[cfe-dev] [analyzer] exploration strategies and paths
George Karpenkov via cfe-dev
cfe-dev at lists.llvm.org
Wed Jan 31 17:55:24 PST 2018
Patch available at https://reviews.llvm.org/D42775
> On Jan 31, 2018, at 5:00 PM, George Karpenkov <ekarpenkov at apple.com> wrote:
>
> The list did not like a posting with many images,
> so I have posted an evaluation to phabricator: https://reviews.llvm.org/M1 <https://reviews.llvm.org/M1>
>
> The text part was:
>
> After fixing a few bugs, another evaluation of the approach shows considerably better results.
>
> On openssl:
>
> 9 reports added
> 1 report removed
> On postgresql:
>
> 377 reports added
> 43 reports removed
> On sqlite3 + a few other misc files:
>
> 239 reports added
> 1 report removed
> Note on histograms (here and below)
>
> -> Histograms only show the ratio for same bugs (compared using issue hash),
> that is, if the histogram says “decrease by a factor of three”, it means the new approach finds the *same* bug
> with a path size 1/3d of the original
> -> Histograms omit data points where the path length has remained the same
> (as otherwise they completely dominate the histogram)
> -> Relative histograms are provided as both ratio and logarithm of the ratio.

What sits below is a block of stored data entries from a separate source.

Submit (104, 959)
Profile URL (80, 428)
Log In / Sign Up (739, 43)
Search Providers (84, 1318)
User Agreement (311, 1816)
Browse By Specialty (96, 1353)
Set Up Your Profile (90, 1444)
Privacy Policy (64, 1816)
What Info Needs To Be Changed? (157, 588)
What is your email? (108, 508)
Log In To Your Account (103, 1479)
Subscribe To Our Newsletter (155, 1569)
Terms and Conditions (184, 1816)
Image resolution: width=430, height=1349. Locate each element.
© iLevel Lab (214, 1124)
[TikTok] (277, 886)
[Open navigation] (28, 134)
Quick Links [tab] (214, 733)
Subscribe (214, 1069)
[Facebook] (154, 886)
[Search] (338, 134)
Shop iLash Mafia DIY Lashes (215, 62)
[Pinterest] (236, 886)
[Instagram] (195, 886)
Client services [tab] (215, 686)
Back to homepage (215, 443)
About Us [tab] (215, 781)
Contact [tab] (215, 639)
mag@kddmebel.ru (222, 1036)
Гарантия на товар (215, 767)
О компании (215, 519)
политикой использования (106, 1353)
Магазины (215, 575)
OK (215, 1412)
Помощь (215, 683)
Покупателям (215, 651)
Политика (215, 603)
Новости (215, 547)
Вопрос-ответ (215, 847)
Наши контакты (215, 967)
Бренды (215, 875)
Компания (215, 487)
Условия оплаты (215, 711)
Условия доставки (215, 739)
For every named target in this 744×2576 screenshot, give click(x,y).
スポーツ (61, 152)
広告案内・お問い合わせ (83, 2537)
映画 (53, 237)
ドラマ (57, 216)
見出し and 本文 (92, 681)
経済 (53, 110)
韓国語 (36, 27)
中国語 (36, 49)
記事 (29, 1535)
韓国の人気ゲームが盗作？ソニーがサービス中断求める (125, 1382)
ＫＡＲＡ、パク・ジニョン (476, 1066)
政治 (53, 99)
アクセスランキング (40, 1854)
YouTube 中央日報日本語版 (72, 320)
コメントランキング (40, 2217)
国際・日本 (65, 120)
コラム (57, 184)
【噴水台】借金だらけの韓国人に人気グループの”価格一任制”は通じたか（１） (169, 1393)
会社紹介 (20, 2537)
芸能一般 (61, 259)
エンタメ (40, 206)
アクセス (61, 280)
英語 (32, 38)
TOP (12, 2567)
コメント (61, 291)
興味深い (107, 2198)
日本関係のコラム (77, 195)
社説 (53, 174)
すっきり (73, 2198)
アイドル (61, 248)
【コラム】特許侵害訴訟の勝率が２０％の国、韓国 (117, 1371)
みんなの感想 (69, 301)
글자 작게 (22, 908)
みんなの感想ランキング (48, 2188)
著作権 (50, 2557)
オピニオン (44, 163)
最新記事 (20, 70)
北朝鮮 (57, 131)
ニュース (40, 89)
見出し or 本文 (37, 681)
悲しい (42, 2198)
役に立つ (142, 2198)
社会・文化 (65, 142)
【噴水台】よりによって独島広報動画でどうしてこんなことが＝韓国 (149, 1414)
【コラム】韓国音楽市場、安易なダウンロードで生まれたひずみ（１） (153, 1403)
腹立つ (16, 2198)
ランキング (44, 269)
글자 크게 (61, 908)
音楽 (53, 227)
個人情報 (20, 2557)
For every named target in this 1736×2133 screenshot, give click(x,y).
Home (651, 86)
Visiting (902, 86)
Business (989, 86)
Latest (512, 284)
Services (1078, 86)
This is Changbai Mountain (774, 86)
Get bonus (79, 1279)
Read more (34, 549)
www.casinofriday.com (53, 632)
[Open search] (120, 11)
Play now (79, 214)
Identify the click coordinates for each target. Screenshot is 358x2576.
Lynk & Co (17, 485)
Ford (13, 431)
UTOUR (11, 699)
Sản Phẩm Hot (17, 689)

> Logarithms of the ratio are convenient as they are symmetric in case changes balance out
> (e.g. log(1/2) = -log(2/1))
>
>> On Jan 30, 2018, at 4:23 PM, George Karpenkov <ekarpenkov at apple.com <mailto:ekarpenkov at apple.com>> wrote:
>>
>> Preliminary evaluation of a patch which prefers exploring nodes associated with statements which weren’t seen before first:
>>
>> On openssl:
>>
>> - Adds four reports
>> - Removes four reports
>> - Path lengths before: 317, 75, 75, 72, 70, 58, 50, 50, 44, 36, 23, 23, 21, 21, 20, 20, 19, 19, 19, 19, 18, 18, 18, 16, 15, 15, 15, 14, 13, 13, 12, 11, 11, 9, 7, 7, 6, 4
>> - Path lengths after: 72, 60, 59, 53, 53, 52, 46, 38, 37, 30, 29, 28, 23, 21, 20, 19, 19, 19, 19, 19, 18, 16, 15, 15, 15, 15, 13, 13, 12, 12, 11, 9, 8, 7, 7, 7, 6, 4
>>
>> The quality of the added reports seems higher, mainly due to the fact that report length is shorter.
>>
>> On postgresql:
>>
>> - Added 80 reports
>> - Removed 154 reports
>> -> Out of those, 72 are reports on the yacc/bison autogenerated files, so whatever the cause is, good thing they are gone
>> - The overall number of reports is 1188
>> - Path lengths are lower on overall, but not in such a dramatic way
>> - For many reports, I am quite confused as to why they got removed
>>
>> On sqlite:
>>
>> - 7 inserted, 7 removed
>>
>>> On Jan 30, 2018, at 1:10 PM, Artem Dergachev <noqnoqneo at gmail.com <mailto:noqnoqneo at gmail.com>> wrote:
>>>
>>>
>>>
>>> On 30/01/2018 12:40 PM, Gábor Horváth via cfe-dev wrote:
>>>> Hi George, Artem,
>>>>
>>>> I am glad that you are looking into this problem!
>>>>
>>>> On 30 January 2018 at 01:12, George Karpenkov via cfe-dev <cfe-dev at lists.llvm.org <mailto:cfe-dev at lists.llvm.org> <mailto:cfe-dev at lists.llvm.org <mailto:cfe-dev at lists.llvm.org>>> wrote:
>>>>
>>>> Hi All,
>>>>
>>>> I was investigating recently bug reports with very long analyzer
>>>> paths (more than a few hundred nodes).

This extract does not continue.